I have to agree with Allen and a couple other members in this thread. It blows me away that despite some of the most experienced and knowledgeable animal nutrition researchers, vets, keepers, breeders, and food producers pointing out the value of preformed vitamin A that there is so much insistence by individuals here that it is not necessary and should therefore be avoided.

Well, I suppose some of the difference of opinion comes from the Fact that there are people (including experienced and knowledgeable people) who do not provide retinol supplementation yet still are able to keep long-lived, healthy chameleons.

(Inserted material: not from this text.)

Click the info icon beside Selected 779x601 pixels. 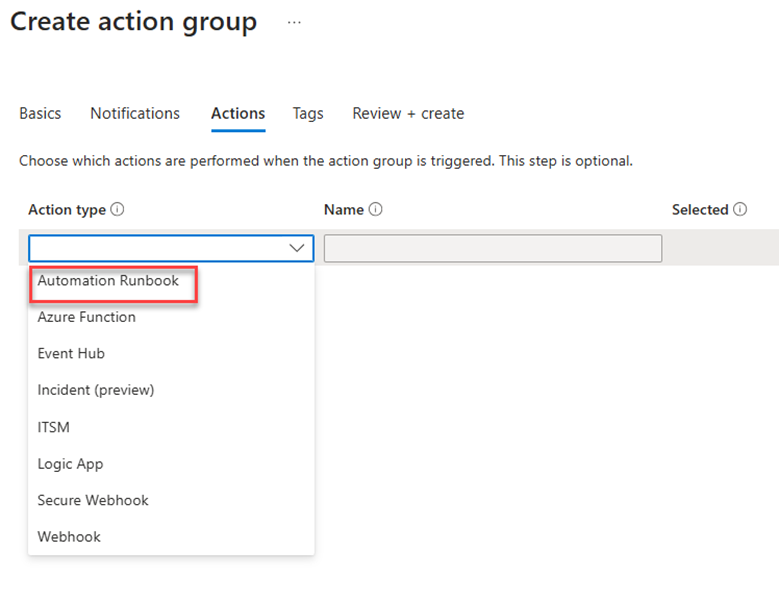point(740,209)
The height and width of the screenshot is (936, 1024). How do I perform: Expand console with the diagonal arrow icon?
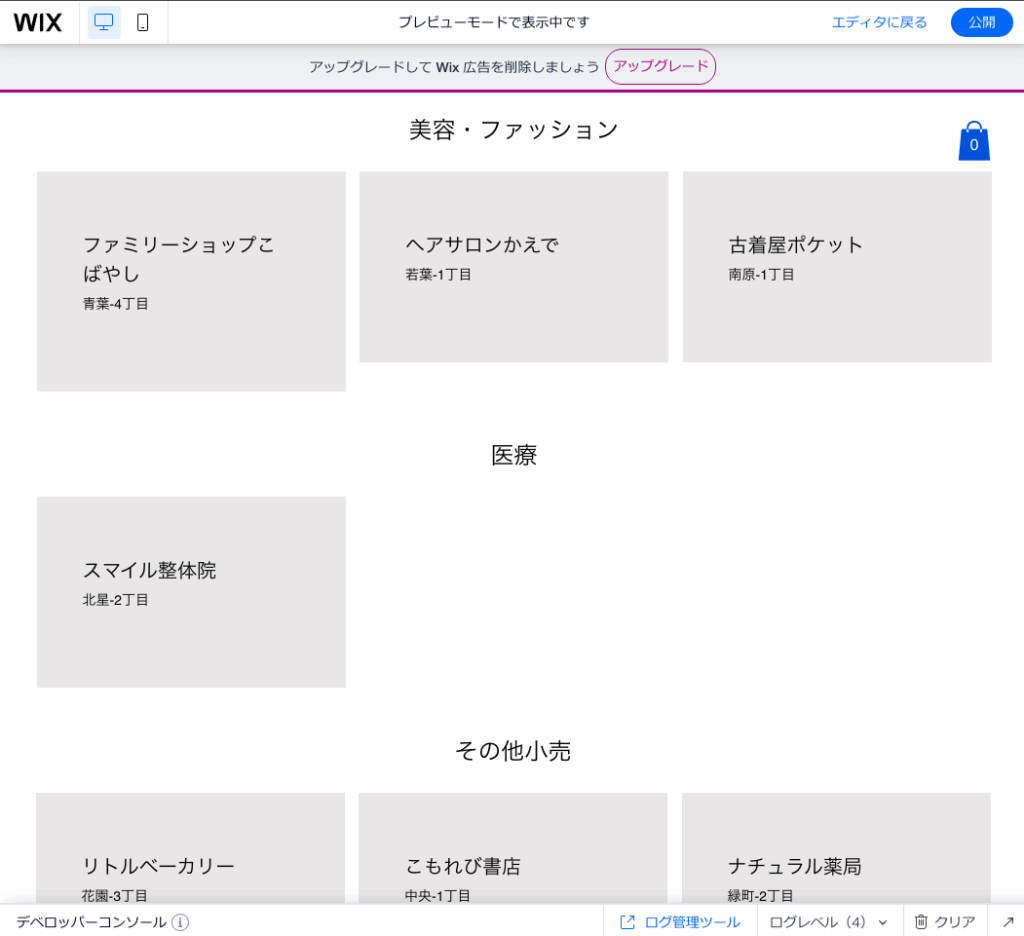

While I dont insist retinol should be avoided (nor do I recall Lynda ever doing so, or anyone else), I do think its rather condescending / ridiculous (if well intensioned) for anyone to tell me that it MUST be provided, or having people say "there's no denying it is necessary" since that isnt truthful/accurate/correct/right. For well over a decade, I didnt supplement with it, nothing i fed my feeders contained it, I had long-lived, successfully breeding animals. Hence I have first hand personal evidence that, in my situation, supplementation with retinol is not necessary. Im sure you'll understand how one might put faith in their personal successfull experiences.

Which in no way takes away from others offering a different husbandry regime finding their needs are different, having successes with methods different from mine. Im in full agreeance/acceptance that preformed vitamin A can have value, despite strangely not being necessary for me / my chameleons.

What bothers me is the tone of those who insist there is a rule, that only their way is possible. Much like the "screen cages" and "all CLFs are bad" debates, the preformed vitamin A debate seems to turn some otherwise pleasant people towards insistent ranting, instead of discussion aimed at further enlightment. How unfortunate, since We ALL have much to learn.